Lynsey Thompson ran AAC’s Atlanta, GA based plant where they made all of their equipment and put a lot of time and effort into making their own before being purchased by Remington. She was recruited by Kevin after college to work for him at AAC and has been there ever since. From our interview with Kevin Brittingham:

The best thing I’ve ever done was – there’s 20 or whatever 26 people or something like that – and I’m probably smarter than three of them. It’s really the best thing that I did. Lynsey started washing my cars when she was like fifteen and she runs our company. It’s always worked for me… When she got out of college I couldn’t wait for her to get here and that’s really when we turned shit around too. There’s three people who work here that were self-made millionaires before they were 30. You have to want to dominate, and to me our management style is very open minded – I have smart people, I recognize it, I make mistakes with them every day, I give people too much latitude and it bites me in the ass – but at the end I get a lot of stuff done. It’s one problem that I have with Remington that they want to micromanage a lot of shit and I understand that’s their money now and they’re a big company and it’s compliance or HR or whatever, all these other things that we don’t have complete control over.

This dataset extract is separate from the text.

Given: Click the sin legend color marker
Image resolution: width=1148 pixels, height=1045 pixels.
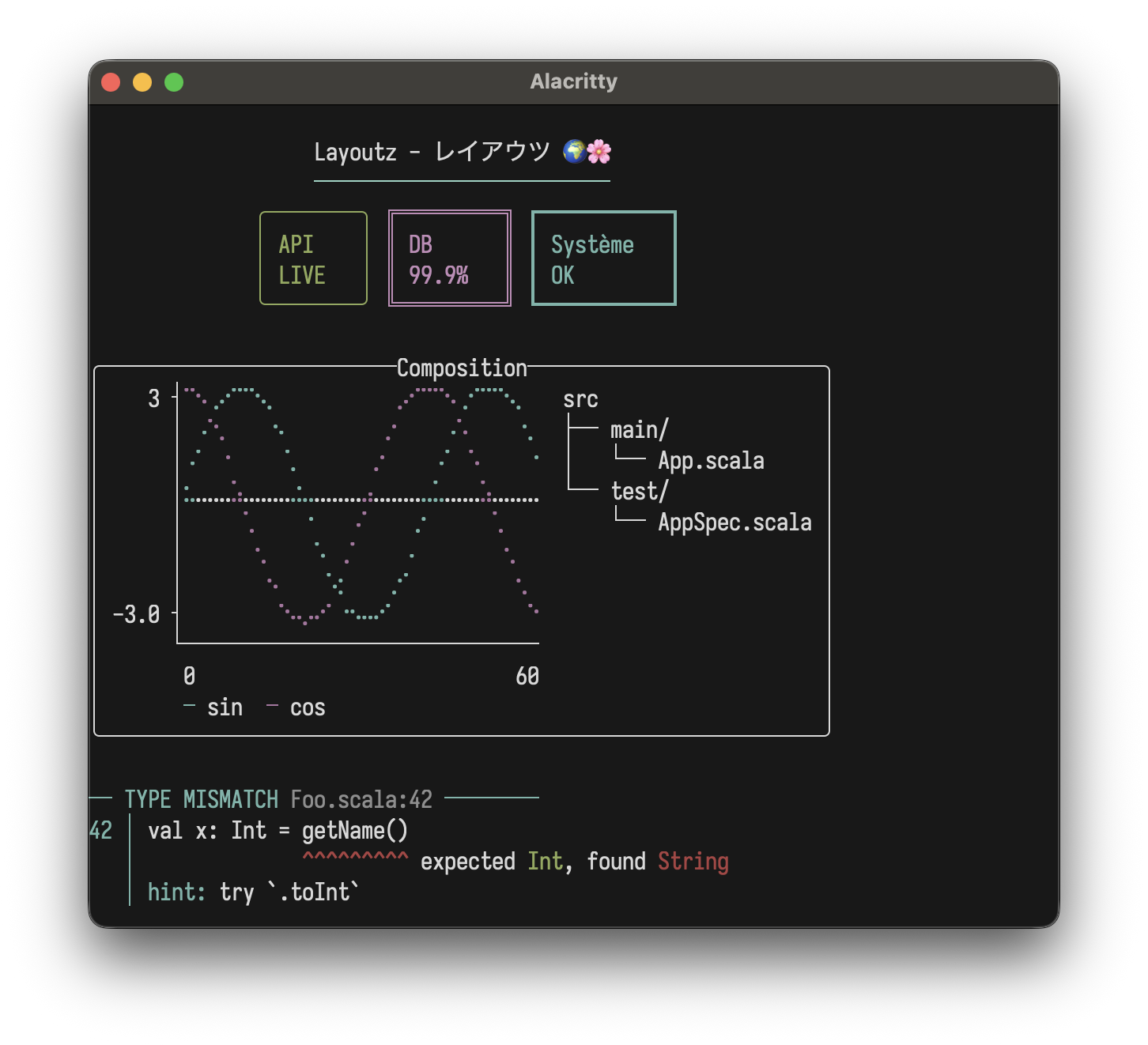Looking at the screenshot, I should pos(189,705).
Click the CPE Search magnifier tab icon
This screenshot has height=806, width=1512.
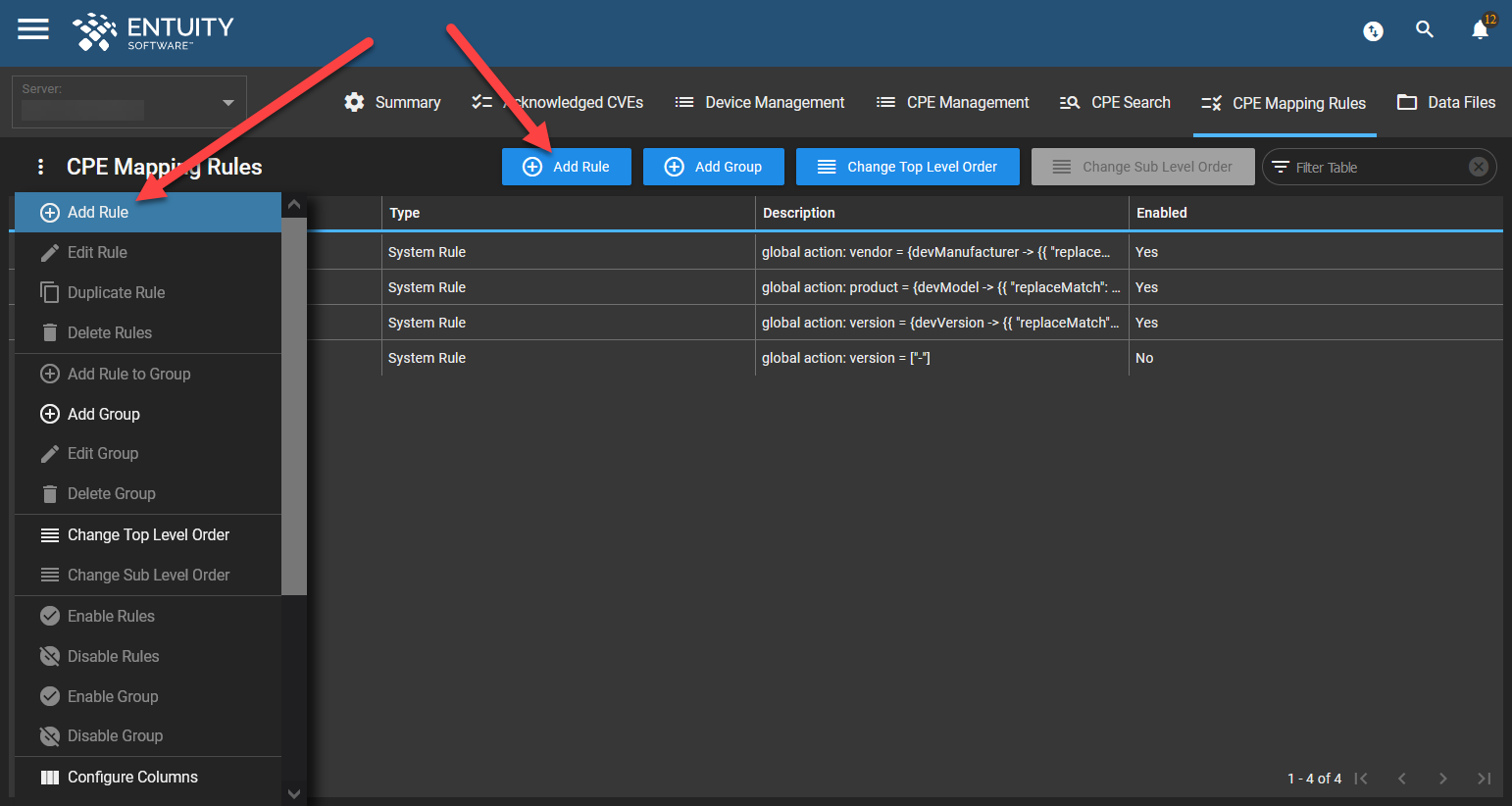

Gear Scout is indicating that this may signal that Remington is consolidating their production of AAC’s products at their Ilion, New York plant. This may turn out to be a false rumor (the moving, not the firing) as one of our readers got in contact with Mers at AAC who reportedly said of the reportedly impending move “don’t believe everything you read on the internet.”

This is distressing news, especially since Kevin and his hand picked team, combined with the environment of their Atlanta plant, created the special sauce that has resulted in numerous breakout designs including the increasingly popular .300 AAC Blackout cartridge and the Honey Badger. There’s unfortunately no longer any doubt that a shake-up of this size will have an effect on their productivity, quality and innovation going forward.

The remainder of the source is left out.